### PASSAGE GIVEN
Spire Investment Partners LLC and Portfolio Resources Group Inc. announced in early September that their independent financial advisors are now members of the Financial Services Institute.
The financial advisors’ first-year membership—usually $99 per person—is being offered on a complimentary basis by the firms.
Initiatives like free first-year memberships have helped FSI steadily increase the number of individual members, which has doubled since 2011. FSI has grown to nearly 37,000 financial advisors, said Chris Paulitz, FSI’s senior vice president of membership and marketing.
“It’s because of the commitment of firms like we announced today that our membership has grown so rapidly and sustained itself,” Paulitz said in an interview with ThinkAdvisor.com.
Firms started offering these complimentary memberships to their advisors in 2011, Paulitz said.
In addition to the 37,000 individual advisor memberships, FSI has about 100 small firms with corporate memberships. Of those 100 firms, about 60 have participated in a mass membership campaign, whether the first-year complimentary initiative or other similar programs, Paulitz said.
Spire Investment Partners, a hybrid independent financial advisory firm in McLean, Virginia, and the parent of both an RIA and a broker-dealer, has been a member of FSI since 2008, said Spire CEO David Blisk in a statement.
“[FSI is] the only organization that advocates on behalf of independent financial services firms like us—dually registered and hybrid,” Blisk continued. “FSI shares our values and commitment to education and public awareness by representing Spire with our regulators, legislators and the investing public. Without FSI, the best interests of our wealth advisors and clients would not be served.”
Antonio Camejo, CEO and co-chair of Miami-based Portfolio Resources Group, which is a privately owned broker-dealer serving clients globally, also recognizes the significance of FSI for its advisors.

### SUPPLIED ENTRIES
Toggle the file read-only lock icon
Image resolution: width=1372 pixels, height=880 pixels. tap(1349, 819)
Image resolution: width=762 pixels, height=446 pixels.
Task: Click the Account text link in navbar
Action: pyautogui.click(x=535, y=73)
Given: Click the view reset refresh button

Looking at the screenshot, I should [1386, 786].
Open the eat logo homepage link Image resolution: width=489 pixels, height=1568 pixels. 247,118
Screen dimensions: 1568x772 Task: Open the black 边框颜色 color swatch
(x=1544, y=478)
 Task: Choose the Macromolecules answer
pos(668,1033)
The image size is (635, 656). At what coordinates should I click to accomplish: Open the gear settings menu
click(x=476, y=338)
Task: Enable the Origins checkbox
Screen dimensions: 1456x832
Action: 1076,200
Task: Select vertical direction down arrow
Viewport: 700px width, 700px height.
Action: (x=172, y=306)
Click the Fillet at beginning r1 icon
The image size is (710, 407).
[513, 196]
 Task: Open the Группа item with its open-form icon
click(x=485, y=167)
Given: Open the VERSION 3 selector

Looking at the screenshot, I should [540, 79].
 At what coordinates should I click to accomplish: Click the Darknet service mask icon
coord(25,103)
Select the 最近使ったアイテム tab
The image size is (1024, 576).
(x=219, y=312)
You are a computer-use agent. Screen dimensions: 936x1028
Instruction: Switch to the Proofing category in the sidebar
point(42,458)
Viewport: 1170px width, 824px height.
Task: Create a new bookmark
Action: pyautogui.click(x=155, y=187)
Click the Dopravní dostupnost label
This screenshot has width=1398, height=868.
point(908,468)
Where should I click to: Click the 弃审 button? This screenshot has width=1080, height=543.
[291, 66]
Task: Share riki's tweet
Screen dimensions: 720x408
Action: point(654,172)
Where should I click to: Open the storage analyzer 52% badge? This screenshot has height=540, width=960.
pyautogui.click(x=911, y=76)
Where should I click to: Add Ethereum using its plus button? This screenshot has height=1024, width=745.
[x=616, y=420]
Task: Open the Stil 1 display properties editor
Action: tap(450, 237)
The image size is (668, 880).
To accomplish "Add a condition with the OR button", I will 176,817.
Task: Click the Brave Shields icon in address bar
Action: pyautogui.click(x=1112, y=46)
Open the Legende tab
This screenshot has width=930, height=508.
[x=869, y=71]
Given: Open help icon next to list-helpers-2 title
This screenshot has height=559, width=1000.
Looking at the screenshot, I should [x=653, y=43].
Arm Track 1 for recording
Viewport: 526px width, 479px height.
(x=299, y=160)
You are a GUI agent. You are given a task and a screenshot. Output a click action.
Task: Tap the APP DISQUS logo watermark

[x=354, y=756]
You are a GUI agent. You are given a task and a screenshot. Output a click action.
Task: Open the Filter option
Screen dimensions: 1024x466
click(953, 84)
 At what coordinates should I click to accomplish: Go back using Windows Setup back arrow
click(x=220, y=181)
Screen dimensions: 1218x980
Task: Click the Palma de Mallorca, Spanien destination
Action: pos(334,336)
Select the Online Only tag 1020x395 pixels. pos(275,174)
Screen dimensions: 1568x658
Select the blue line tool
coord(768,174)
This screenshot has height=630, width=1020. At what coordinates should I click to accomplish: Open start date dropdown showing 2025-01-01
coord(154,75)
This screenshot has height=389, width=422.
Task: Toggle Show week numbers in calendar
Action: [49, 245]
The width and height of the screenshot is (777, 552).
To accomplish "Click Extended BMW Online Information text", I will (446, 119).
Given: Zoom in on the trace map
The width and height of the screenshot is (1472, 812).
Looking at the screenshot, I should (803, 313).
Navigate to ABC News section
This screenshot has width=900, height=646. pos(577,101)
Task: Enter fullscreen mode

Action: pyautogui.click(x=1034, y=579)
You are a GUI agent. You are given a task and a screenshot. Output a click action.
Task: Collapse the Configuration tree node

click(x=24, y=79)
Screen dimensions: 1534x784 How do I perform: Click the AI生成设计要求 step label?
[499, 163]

### JOBS
[a] Can you transcribe the FSI membership article between "Spire Investment Partners, a" and "for its advisors.", inclusive?
[b] How would the FSI membership article go on after its final sentence? Write the next part.

### EXPECTED OUTPUTS
[a]
Spire Investment Partners, a hybrid independent financial advisory firm in McLean, Virginia, and the parent of both an RIA and a broker-dealer, has been a member of FSI since 2008, said Spire CEO David Blisk in a statement.
“[FSI is] the only organization that advocates on behalf of independent financial services firms like us—dually registered and hybrid,” Blisk continued. “FSI shares our values and commitment to education and public awareness by representing Spire with our regulators, legislators and the investing public. Without FSI, the best interests of our wealth advisors and clients would not be served.”
Antonio Camejo, CEO and co-chair of Miami-based Portfolio Resources Group, which is a privately owned broker-dealer serving clients globally, also recognizes the significance of FSI for its advisors.

[b]
“As a firm, we realized the importance of being part of an organization like FSI that gives voice to the interests of our specific sector of the financial services industry,” said Camejo in a statement. “Small independent advisors provide a critical service to the small investor, an investor who might otherwise be disenfranchised from professional financial advice. We look forward to a close collaborative effort with FSI to improve best practices in the industry and to reform, where necessary, misguided and burdensome regulatory mandates that negatively impact the ability of small firms to provide quality service.”
Paulitz touted FSI’s work in delaying the Department of Labor’s fiduciary rule and protecting advisors’ privacy as a couple of the big issues where FSI’s advocacy has been influential.
“We’ve been advocating for all financial advisors for years,” Paulitz said, “and they want to help fund our advocacy.”
Since 2004, FSI has promoted a more responsible regulatory environment through involvement in FINRA governance as well as constructive engagement in the regulatory and legislative processes, according to the organization.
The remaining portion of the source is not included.